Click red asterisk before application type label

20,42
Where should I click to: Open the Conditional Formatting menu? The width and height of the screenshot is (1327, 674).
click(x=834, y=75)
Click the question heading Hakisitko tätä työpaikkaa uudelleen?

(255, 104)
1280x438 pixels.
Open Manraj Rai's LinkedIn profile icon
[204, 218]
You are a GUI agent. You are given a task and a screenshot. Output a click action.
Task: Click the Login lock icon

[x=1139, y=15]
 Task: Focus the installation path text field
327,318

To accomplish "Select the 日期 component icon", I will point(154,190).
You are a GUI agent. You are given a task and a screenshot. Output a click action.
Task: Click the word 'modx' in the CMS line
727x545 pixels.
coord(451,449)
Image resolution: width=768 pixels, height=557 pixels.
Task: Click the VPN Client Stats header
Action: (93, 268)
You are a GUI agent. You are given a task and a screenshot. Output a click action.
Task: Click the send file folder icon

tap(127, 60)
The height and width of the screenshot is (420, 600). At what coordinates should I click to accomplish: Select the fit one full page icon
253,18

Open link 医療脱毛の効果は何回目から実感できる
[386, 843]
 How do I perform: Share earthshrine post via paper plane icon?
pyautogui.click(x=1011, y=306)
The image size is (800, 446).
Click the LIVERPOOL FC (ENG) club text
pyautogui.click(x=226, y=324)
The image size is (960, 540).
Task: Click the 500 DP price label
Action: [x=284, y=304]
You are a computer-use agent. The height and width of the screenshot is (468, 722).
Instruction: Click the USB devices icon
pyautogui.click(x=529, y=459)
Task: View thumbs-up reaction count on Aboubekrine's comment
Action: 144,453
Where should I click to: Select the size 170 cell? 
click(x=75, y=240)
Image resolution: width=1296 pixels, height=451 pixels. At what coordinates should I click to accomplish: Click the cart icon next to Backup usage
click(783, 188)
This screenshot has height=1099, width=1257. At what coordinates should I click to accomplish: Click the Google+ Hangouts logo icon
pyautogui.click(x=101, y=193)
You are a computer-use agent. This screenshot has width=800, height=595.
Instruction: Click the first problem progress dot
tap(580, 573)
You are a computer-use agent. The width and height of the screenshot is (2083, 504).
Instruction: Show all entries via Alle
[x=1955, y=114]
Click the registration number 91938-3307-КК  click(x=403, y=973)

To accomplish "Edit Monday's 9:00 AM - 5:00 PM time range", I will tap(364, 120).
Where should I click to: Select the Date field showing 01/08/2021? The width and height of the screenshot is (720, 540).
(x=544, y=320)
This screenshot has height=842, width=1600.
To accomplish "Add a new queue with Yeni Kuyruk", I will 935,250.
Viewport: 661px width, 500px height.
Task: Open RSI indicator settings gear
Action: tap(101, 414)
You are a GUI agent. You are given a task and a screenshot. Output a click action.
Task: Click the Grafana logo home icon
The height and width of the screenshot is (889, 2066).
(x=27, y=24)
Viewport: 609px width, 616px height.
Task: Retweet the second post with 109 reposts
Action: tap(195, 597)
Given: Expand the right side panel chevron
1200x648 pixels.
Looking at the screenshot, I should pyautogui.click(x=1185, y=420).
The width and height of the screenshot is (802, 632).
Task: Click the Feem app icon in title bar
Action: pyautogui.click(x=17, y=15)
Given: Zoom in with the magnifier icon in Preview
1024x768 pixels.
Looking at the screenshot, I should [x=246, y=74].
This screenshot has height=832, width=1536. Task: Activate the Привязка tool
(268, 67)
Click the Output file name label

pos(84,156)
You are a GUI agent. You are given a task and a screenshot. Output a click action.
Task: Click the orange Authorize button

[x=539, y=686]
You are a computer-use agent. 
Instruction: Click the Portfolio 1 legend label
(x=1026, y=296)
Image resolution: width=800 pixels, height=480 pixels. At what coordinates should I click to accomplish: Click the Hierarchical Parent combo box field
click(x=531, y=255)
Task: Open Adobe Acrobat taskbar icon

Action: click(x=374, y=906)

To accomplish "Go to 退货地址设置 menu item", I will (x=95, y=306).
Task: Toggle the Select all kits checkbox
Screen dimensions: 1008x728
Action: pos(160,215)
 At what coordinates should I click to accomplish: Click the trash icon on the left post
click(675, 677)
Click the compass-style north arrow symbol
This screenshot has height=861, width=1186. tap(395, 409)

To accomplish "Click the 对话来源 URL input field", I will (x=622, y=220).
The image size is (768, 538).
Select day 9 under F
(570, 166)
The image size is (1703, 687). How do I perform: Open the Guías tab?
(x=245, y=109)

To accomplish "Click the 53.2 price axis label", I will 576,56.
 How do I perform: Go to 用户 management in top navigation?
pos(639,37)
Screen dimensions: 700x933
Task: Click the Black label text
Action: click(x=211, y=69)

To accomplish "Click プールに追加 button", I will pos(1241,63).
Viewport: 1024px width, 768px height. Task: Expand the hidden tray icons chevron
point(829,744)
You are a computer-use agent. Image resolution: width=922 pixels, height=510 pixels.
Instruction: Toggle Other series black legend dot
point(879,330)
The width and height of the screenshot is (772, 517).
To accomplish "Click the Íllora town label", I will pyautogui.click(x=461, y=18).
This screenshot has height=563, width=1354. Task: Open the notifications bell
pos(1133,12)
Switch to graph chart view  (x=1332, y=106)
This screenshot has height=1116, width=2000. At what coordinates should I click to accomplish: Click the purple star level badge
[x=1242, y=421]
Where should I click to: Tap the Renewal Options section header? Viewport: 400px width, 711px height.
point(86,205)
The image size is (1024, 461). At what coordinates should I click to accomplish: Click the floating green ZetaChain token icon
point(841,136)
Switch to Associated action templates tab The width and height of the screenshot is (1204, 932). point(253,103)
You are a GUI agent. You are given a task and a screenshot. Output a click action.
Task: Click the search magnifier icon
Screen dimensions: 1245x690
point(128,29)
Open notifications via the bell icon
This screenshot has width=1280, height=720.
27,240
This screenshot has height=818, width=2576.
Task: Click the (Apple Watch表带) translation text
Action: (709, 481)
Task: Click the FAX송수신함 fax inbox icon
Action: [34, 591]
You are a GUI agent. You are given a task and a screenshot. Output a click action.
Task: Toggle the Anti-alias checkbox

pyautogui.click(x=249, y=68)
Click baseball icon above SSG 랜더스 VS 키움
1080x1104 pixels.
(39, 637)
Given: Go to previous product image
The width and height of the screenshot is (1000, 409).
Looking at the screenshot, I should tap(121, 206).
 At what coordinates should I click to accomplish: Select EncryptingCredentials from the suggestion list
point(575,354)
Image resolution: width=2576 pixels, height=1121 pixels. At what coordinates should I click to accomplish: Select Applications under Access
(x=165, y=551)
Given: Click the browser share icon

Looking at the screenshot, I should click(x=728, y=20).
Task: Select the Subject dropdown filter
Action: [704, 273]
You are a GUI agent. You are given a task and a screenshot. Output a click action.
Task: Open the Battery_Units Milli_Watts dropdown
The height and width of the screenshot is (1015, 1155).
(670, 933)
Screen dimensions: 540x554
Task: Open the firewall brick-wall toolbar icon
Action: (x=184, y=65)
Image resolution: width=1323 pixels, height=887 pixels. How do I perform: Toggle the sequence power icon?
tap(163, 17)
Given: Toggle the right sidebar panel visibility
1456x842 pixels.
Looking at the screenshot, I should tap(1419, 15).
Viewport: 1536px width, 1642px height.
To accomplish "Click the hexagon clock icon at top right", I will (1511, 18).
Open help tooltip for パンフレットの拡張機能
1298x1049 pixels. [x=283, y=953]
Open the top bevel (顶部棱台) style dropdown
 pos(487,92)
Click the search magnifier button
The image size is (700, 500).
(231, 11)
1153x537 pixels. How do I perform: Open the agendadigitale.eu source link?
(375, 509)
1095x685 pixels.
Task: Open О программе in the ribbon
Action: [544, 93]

§ Assigned task
Among the lines of the data above, count those holding "right" and state only the number.

§ Expected output
3